Monday, Mar. 01, 1971

Where Israel Draws the Line

NO Israeli government could hand back all the Arab territory captured in 1967 and expect to survive. In a decision reached last week, the Cabinet agreed that Israel should return sizable pieces of territory but at the same time should demand major border rectifications from the Arabs. Maps indicating proposed future borders are now being drawn up by a top-level committee, TIME learned last week, and highly placed sources conjecture that the absolute maximum Israeli withdrawal, as far as Premier Golda Meir's government is concerned, is the following:

SINAI: To the line from El Arish near the Mediterranean to Sharm el Sheikh at the juncture of the Gulf of Aqaba and the Red Sea. Israel would insist on a presence at Sharm el Sheikh, where it is developing a sizable community, to protect passage to Eilat. Defense Minister Moshe Dayan will fight for mutual withdrawal of both Israel and Egypt from the banks of the Suez Canal. Should the Israelis consent to a unilateral withdrawal of ten to twelve miles from the canal, however, they may insist on a proviso that if one Egyptian soldier crosses the canal, it would constitute a casus belli.

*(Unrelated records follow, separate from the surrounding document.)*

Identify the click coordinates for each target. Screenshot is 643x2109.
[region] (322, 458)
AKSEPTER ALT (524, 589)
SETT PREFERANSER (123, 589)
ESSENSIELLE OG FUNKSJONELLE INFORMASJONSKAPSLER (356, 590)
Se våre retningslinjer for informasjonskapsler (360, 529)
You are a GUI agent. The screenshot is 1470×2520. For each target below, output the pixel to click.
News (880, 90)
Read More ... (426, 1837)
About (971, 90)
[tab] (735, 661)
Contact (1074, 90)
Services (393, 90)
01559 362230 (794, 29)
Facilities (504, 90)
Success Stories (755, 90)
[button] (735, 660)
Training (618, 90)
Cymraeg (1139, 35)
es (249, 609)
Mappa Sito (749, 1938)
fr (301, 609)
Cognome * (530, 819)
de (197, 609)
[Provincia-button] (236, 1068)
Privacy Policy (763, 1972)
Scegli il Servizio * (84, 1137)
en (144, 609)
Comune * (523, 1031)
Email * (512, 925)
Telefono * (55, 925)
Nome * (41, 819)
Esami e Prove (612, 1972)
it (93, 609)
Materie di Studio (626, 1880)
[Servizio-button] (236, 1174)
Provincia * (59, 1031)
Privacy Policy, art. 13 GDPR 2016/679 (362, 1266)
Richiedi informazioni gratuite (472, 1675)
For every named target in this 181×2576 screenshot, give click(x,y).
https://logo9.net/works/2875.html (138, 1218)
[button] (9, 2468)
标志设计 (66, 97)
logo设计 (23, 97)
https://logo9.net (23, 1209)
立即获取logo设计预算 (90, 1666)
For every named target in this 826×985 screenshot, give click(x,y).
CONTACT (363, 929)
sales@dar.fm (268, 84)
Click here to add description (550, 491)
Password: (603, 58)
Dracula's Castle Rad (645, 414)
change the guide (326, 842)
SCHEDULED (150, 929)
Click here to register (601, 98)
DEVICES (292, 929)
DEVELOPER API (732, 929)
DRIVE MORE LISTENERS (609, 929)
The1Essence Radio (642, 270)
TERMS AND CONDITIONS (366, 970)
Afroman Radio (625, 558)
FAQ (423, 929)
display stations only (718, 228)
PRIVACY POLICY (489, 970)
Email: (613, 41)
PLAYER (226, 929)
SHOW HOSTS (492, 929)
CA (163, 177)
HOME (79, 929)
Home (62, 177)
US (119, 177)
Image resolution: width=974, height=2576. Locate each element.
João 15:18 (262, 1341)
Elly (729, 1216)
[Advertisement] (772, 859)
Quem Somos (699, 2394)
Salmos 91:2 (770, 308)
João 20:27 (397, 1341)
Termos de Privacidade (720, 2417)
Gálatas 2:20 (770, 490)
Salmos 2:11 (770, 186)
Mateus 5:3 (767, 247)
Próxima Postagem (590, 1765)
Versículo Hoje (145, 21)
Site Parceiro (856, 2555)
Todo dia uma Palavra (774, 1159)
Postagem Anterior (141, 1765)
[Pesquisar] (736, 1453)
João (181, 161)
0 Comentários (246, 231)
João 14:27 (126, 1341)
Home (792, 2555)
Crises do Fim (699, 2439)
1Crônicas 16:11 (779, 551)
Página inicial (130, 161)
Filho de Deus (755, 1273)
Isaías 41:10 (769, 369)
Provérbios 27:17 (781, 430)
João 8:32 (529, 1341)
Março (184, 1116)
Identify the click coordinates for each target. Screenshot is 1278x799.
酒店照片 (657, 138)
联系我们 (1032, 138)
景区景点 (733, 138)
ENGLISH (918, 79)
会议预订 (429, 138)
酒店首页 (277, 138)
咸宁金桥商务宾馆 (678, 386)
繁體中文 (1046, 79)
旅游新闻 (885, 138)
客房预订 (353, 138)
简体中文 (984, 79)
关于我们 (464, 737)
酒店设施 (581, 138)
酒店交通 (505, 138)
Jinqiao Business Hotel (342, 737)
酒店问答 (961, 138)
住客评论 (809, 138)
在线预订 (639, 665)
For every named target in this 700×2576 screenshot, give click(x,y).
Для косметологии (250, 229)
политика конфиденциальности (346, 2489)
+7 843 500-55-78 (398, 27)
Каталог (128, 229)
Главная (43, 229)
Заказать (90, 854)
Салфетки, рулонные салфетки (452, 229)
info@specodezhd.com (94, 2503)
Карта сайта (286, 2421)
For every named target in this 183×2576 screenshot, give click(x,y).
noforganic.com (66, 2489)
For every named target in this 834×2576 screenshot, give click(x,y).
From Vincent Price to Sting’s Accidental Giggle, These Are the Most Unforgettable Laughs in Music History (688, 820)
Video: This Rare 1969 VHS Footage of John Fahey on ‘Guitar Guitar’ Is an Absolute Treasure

WEST BANK: Israel would be ready to pull back to pre-1967 lines, following the Allon Plan, which calls for a demilitarized West Bank and a broad string of protective paramilitary Israeli settlements along the Jordan River.

GOLAN HEIGHTS: Israel would be ready to withdraw westward along the heights but would retain the crown itself. Before 1967, Syrian guns on the crown constantly shelled Israeli kibbutzim in the valley below.

JERUSALEM: No compromise. There would be free access to the holy places, but it would remain an Israeli city.